The study of America is the scrutiny of contradictions. It is, after all, a place where unparalleled wealth is accompanied by extensive, grinding poverty. Where else do we find the most advanced biomedical and health establishment in the world, matched by the exclusion of tens of millions from healthcare? It is a society with a reverence for individual rights and freedoms, but one which has also fostered the largest per capita prison population in the world. Indeed, in the land of ostensible equality and opportunity, the extent of class, race, and gender inequalities often feels overwhelming. Some have argued that these social incongruities signal a decaying society, possibly even the decline of a US empire, not dissimilar from the corrosive dynamics that extinguished ancient Rome or allowed the sun to set on the British Empire (Wood, 2004; Ferguson, 2005; Greer, 2014).
Americans, however, have neither viewed themselves with such grandeur nor understood themselves operating within any predictable pattern of history. On the contrary, a revolutionary historical narrative pervades American political culture, with ‘exceptionalism’ remaining a constant refrain. The special brand of US democracy and its faith in human progress, the capitalist marketplace, and the individual will, ultimately, are thought to overcome all challenges. Most political economists and social theorists, of course, have viewed this proposition with skepticism, focusing their criticism on the specificity of US capitalism, with its strong neoliberal characteristics and grossly unequal social outcomes. Nowhere in the capitalist world have the extensions of the free market been as great as they have in the United States, where Nancy Fraser (2019) has argued that the post-Reagan battle between reactionary neoliberals (Republican-led) and progressive neoliberals (Democrat-led) has resulted in the hyper-reactionary neoliberal brand of the Trump administration.
The political universe that Trump upended was highly restrictive. It was built around the opposition between two versions of neoliberalism, distinguished chiefly on the axis of recognition. Granted, one could choose between multiculturalism and ethnonationalism. But one was stuck, either way, with financialization and deindustrialization. With the menu limited to progressive and reactionary neoliberalism, there was no force to oppose the decimation of working-class and middle-class standards of living. Anti-neoliberal projects were severely marginalized, if not simply excluded, from the public sphere (2019, p. 18).
This is not to say that neoliberal capitalism in the U.S. proceeds in a completely unfettered fashion—US capital is subject to state regulation (both federal and state), just like everywhere else in the world. But US political culture validates market competition across societal activities that are viewed elsewhere as inherently public—from postal service to post-secondary education, from healthcare to incarceration. Even in its willingness to project military power abroad, political economists see the maintenance of an ‘empire of capital’, prying open societies to better accommodate the free movement of (especially US) capital (Wood, 2002).
Why should any of this come as a surprise? After all, this has long been the age of neoliberalism, the history of which puts the Anglo-American world at the cutting edge.

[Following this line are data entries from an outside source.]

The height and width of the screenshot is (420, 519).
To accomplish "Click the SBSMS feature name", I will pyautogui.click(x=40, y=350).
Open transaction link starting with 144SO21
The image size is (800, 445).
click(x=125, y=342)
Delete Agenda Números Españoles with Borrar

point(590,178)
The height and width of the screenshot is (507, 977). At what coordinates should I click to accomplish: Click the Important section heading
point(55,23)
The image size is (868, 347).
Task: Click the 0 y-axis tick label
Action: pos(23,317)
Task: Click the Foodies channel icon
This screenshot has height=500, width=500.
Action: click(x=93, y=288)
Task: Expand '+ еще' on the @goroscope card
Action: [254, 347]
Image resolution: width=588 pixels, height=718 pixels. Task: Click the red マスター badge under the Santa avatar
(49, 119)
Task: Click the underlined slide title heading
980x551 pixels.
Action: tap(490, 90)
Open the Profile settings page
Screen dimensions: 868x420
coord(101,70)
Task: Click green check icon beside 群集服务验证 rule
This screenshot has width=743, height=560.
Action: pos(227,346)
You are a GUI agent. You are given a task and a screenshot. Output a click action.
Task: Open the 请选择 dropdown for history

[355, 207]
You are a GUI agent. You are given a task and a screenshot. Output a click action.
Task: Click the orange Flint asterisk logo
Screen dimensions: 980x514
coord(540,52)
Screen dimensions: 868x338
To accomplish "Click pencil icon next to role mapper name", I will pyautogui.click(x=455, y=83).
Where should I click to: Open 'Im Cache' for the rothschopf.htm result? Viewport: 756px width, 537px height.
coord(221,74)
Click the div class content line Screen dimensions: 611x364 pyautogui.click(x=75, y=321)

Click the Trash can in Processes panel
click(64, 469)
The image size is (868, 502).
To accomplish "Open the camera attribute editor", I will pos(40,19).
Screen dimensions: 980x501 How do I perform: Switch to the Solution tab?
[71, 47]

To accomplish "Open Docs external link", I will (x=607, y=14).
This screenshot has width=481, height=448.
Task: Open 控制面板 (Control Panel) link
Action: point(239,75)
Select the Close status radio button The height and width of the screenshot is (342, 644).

The pedigree is difficult to deny: from the Reagan and Thatcher revolutions, through ‘third way’ Clintonians and Blairites, and on to the full-blown neoliberal fury of the Trump and Johnson administrations. Neoliberalism in Anglo-American countries is said to be more than just the uptake of classical liberal principles—rather, it is the unwavering disavowal of all things Keynesian and the systematic dismantling of the institutions of post-war society (Peet, 2003). At the same time, however, more than a whiff of hypocrisy is notable here, because this disavowal only seems to hold while capitalism is bullish in nature. Whenever prospects for economic growth slow—the Savings & Loan Crisis, Black Monday, the 2008 financial crisis, or the COVID 19 shutdown—even the starkest free market advocates in Congress and elsewhere willingly endorse multi-billion or trillion-dollar government interventions.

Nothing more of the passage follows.